PROBLEM DESCRIPTION: With pictures left out, set down exactly the lines that begin at the one containing "Screen dimensions: 1456x819" and end with the last line of the entries below.
━━━ DATA SHOWN
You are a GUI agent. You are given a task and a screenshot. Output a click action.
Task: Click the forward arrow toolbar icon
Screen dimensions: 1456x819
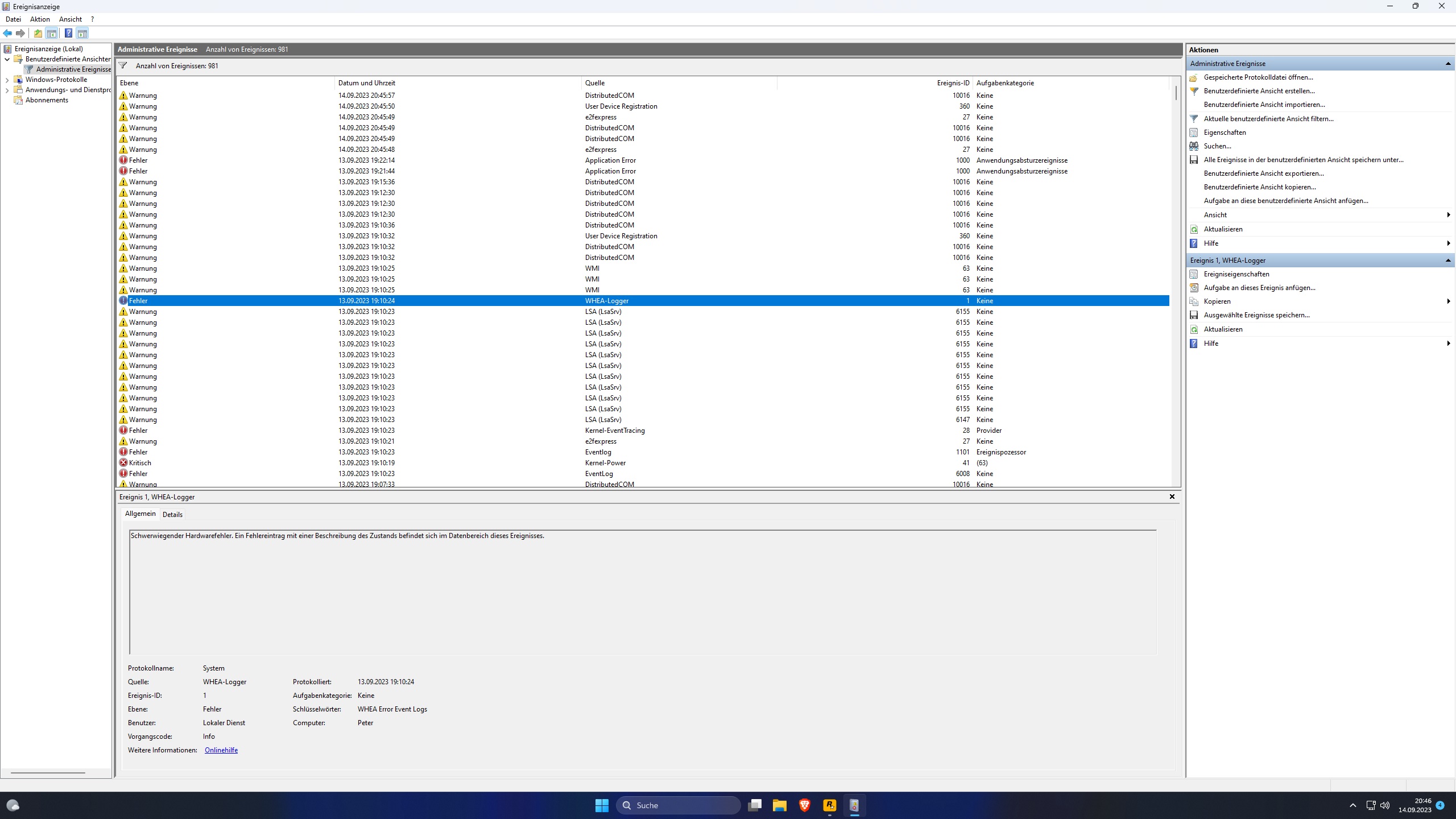tap(20, 33)
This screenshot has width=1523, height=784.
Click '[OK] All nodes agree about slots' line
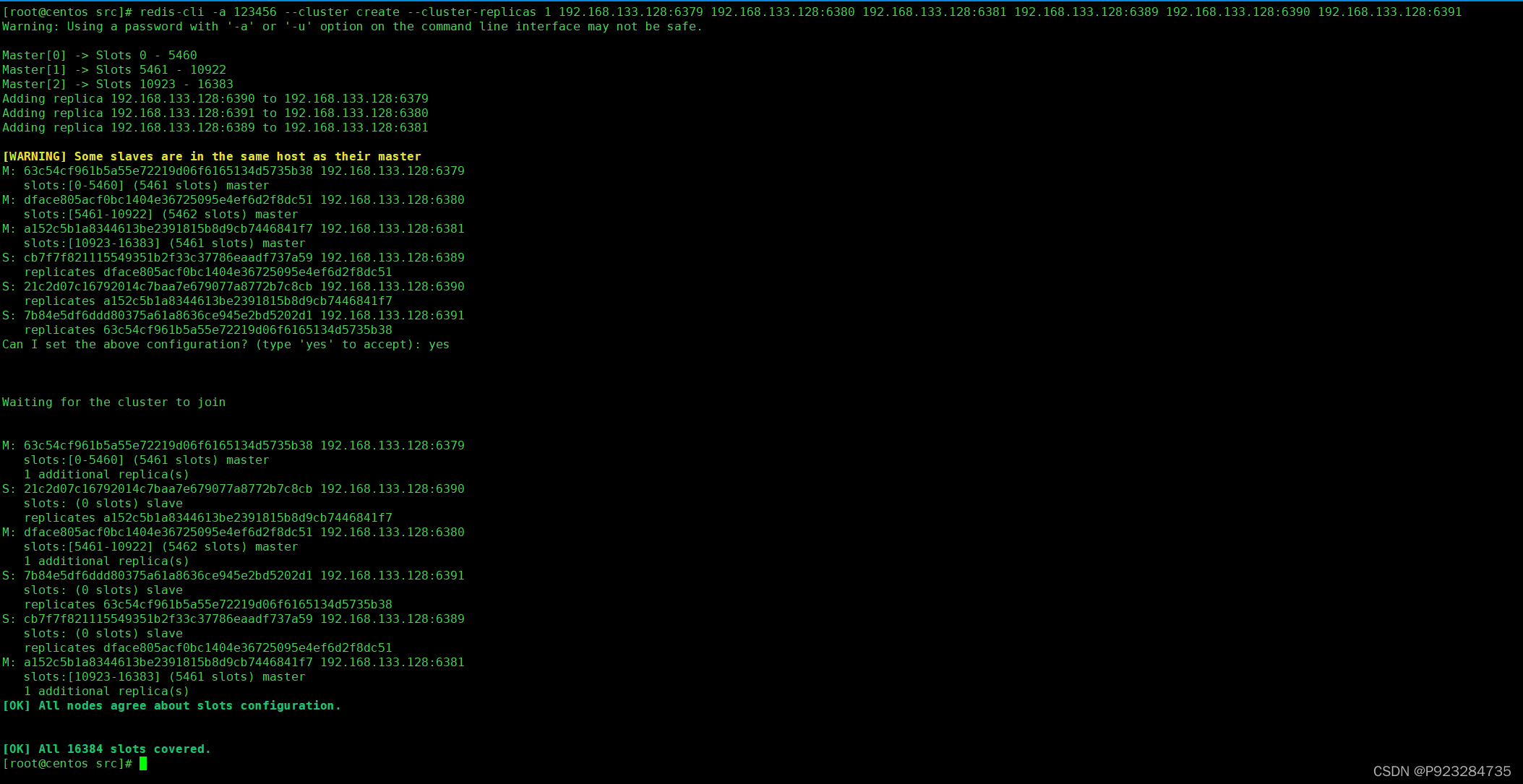[x=171, y=706]
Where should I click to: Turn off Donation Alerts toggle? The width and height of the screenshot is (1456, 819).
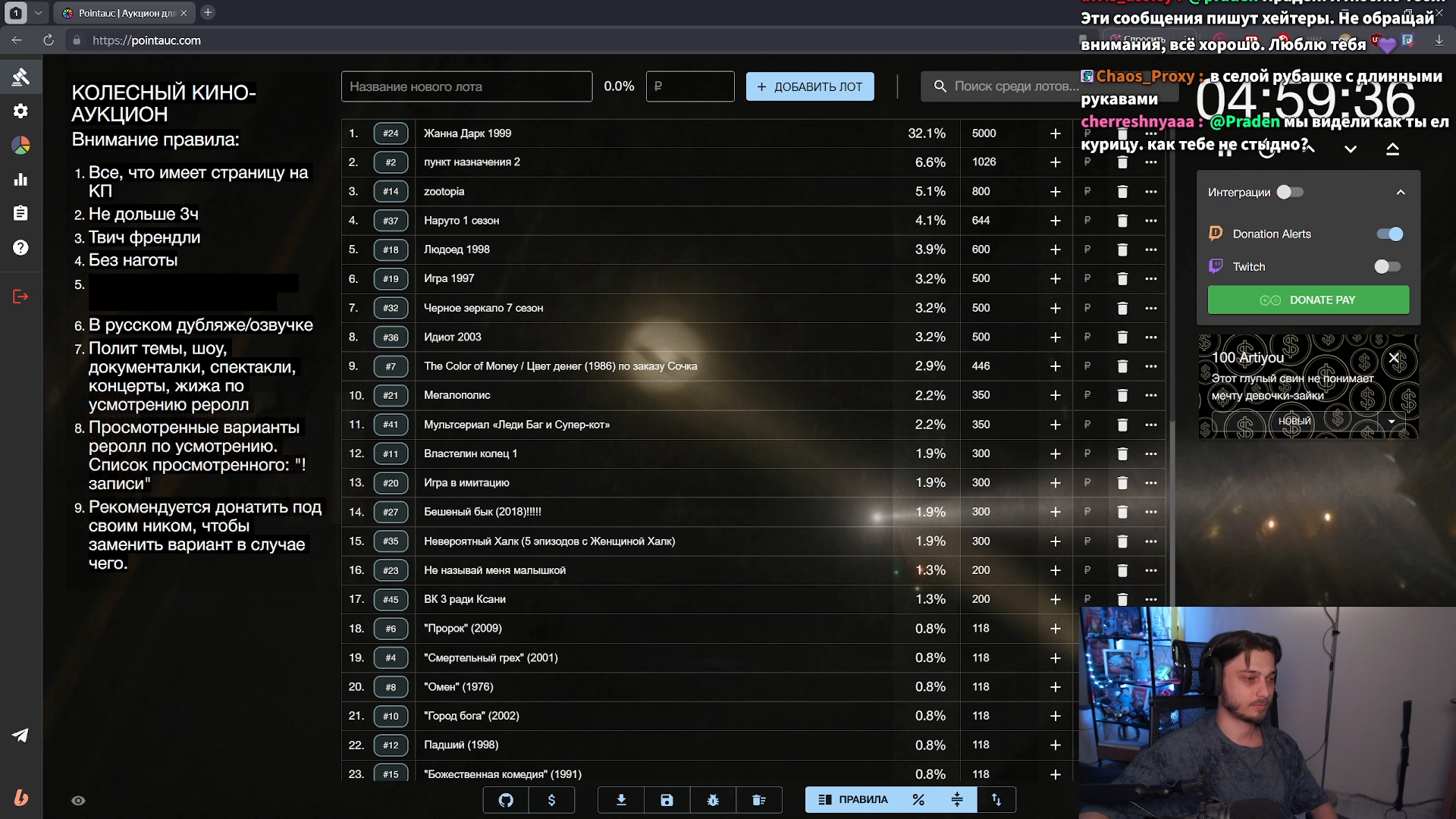click(x=1389, y=234)
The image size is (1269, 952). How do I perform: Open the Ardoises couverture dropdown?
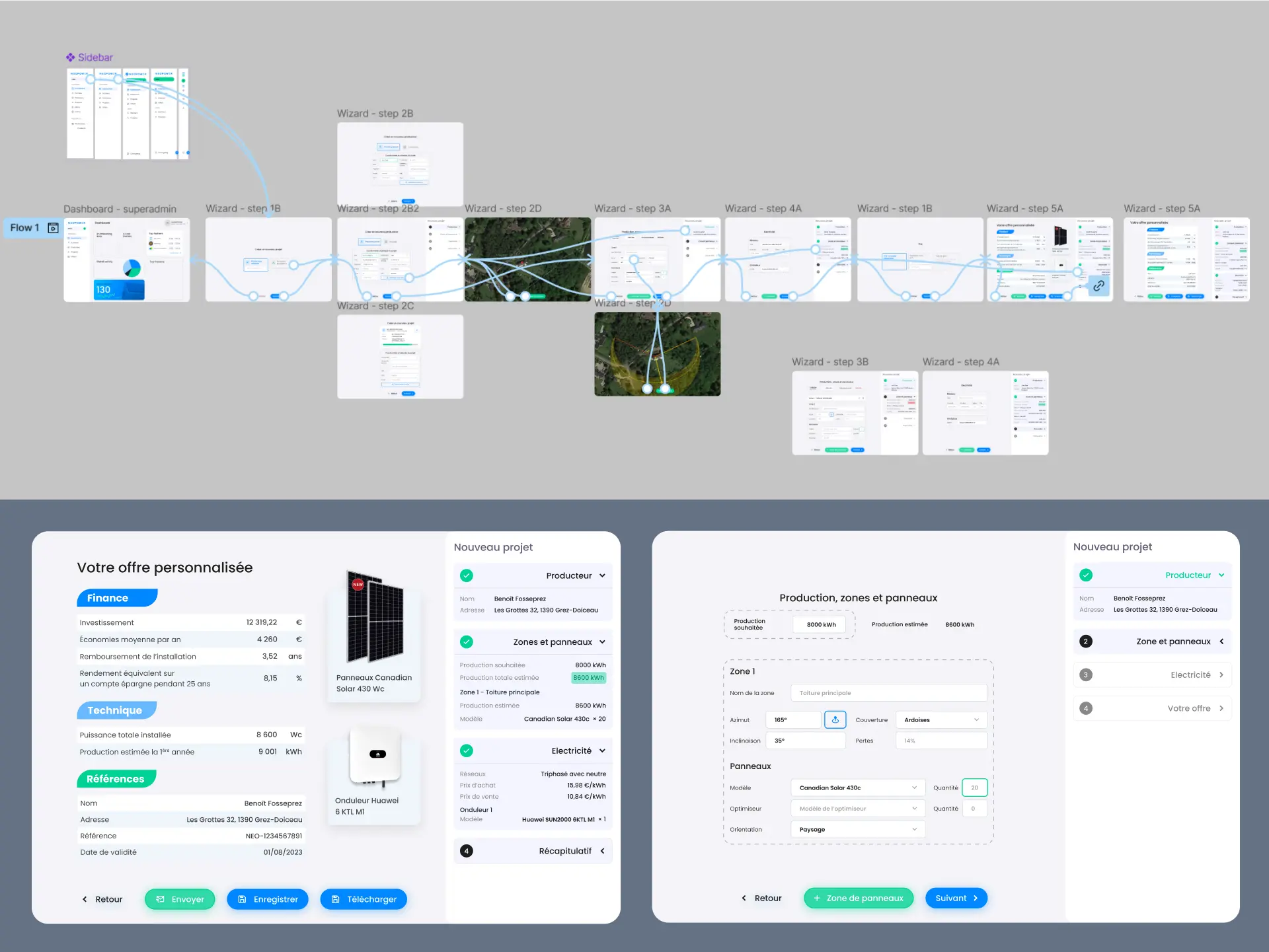coord(941,720)

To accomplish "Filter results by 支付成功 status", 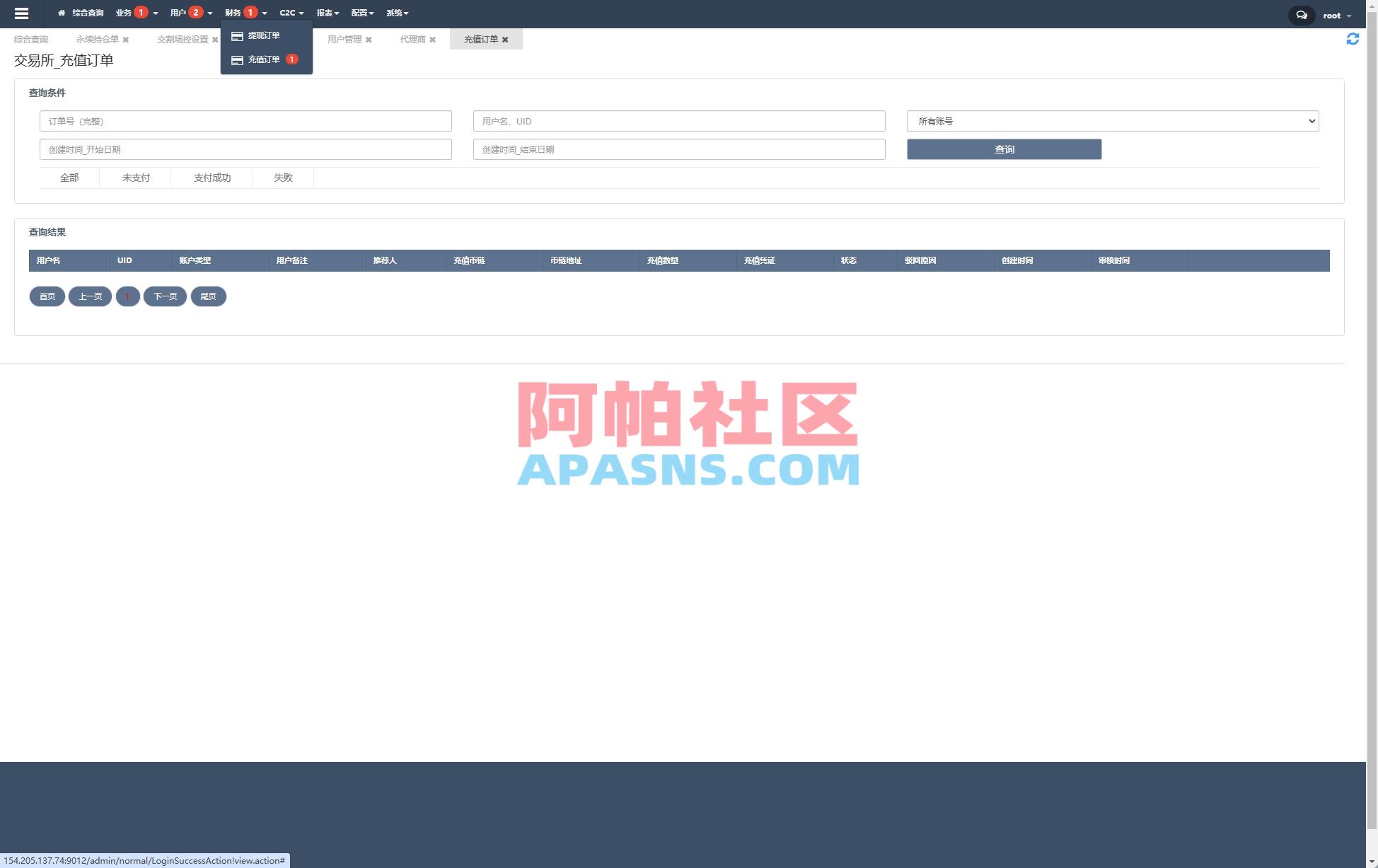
━━━━━━
RESULT OF THIS EXERCISE:
Screen dimensions: 1456x819
tap(20, 33)
This screenshot has width=1523, height=784.
Click '[OK] All nodes agree about slots' line
[x=171, y=706]
Where should I click to: Turn off Donation Alerts toggle? The width and height of the screenshot is (1456, 819).
click(x=1389, y=234)
The image size is (1269, 952). How do I perform: Open the Ardoises couverture dropdown?
coord(941,720)

To accomplish "Filter results by 支付成功 status", 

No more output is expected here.